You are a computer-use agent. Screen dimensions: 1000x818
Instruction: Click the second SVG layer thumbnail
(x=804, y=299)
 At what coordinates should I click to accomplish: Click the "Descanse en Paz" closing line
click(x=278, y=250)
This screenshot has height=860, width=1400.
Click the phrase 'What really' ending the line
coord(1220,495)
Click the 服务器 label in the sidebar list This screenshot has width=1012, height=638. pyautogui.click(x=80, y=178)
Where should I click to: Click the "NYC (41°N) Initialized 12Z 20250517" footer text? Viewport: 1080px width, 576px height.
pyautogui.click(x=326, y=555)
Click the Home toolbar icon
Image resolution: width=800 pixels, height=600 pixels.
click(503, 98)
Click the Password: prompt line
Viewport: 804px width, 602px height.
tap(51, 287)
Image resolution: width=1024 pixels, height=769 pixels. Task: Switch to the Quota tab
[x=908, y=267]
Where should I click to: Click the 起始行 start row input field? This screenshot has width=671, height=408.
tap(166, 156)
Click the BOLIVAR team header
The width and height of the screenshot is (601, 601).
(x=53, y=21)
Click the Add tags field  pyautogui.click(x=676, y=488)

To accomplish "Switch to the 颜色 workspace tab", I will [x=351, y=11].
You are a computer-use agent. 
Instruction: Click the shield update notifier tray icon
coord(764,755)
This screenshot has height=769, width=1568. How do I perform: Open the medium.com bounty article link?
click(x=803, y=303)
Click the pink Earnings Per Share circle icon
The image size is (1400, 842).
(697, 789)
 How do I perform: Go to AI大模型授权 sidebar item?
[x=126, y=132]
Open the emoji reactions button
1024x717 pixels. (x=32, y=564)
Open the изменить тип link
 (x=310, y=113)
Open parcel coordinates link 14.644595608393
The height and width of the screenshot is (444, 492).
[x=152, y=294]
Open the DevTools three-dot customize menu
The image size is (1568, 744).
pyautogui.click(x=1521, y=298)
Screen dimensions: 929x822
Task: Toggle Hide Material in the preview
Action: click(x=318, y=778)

***

What you are asked to do:
Restate the records exactly. Leave nothing out.

Answer box:
You are a computer-use agent. Screen dimensions: 1000x818
Instruction: Click the second SVG layer thumbnail
(x=804, y=299)
 At what coordinates should I click to accomplish: Click the "Descanse en Paz" closing line
click(x=278, y=250)
This screenshot has height=860, width=1400.
Click the phrase 'What really' ending the line
coord(1220,495)
Click the 服务器 label in the sidebar list This screenshot has width=1012, height=638. pyautogui.click(x=80, y=178)
Where should I click to: Click the "NYC (41°N) Initialized 12Z 20250517" footer text? Viewport: 1080px width, 576px height.
pyautogui.click(x=326, y=555)
Click the Home toolbar icon
Image resolution: width=800 pixels, height=600 pixels.
click(503, 98)
Click the Password: prompt line
Viewport: 804px width, 602px height.
tap(51, 287)
Image resolution: width=1024 pixels, height=769 pixels. Task: Switch to the Quota tab
[x=908, y=267]
Where should I click to: Click the 起始行 start row input field? This screenshot has width=671, height=408.
tap(166, 156)
Click the BOLIVAR team header
The width and height of the screenshot is (601, 601).
(x=53, y=21)
Click the Add tags field  pyautogui.click(x=676, y=488)

To accomplish "Switch to the 颜色 workspace tab", I will [x=351, y=11].
You are a computer-use agent. 
Instruction: Click the shield update notifier tray icon
coord(764,755)
This screenshot has height=769, width=1568. How do I perform: Open the medium.com bounty article link?
click(x=803, y=303)
Click the pink Earnings Per Share circle icon
The image size is (1400, 842).
(697, 789)
 How do I perform: Go to AI大模型授权 sidebar item?
[x=126, y=132]
Open the emoji reactions button
1024x717 pixels. (x=32, y=564)
Open the изменить тип link
 (x=310, y=113)
Open parcel coordinates link 14.644595608393
The height and width of the screenshot is (444, 492).
[x=152, y=294]
Open the DevTools three-dot customize menu
The image size is (1568, 744).
pyautogui.click(x=1521, y=298)
Screen dimensions: 929x822
Task: Toggle Hide Material in the preview
Action: click(x=318, y=778)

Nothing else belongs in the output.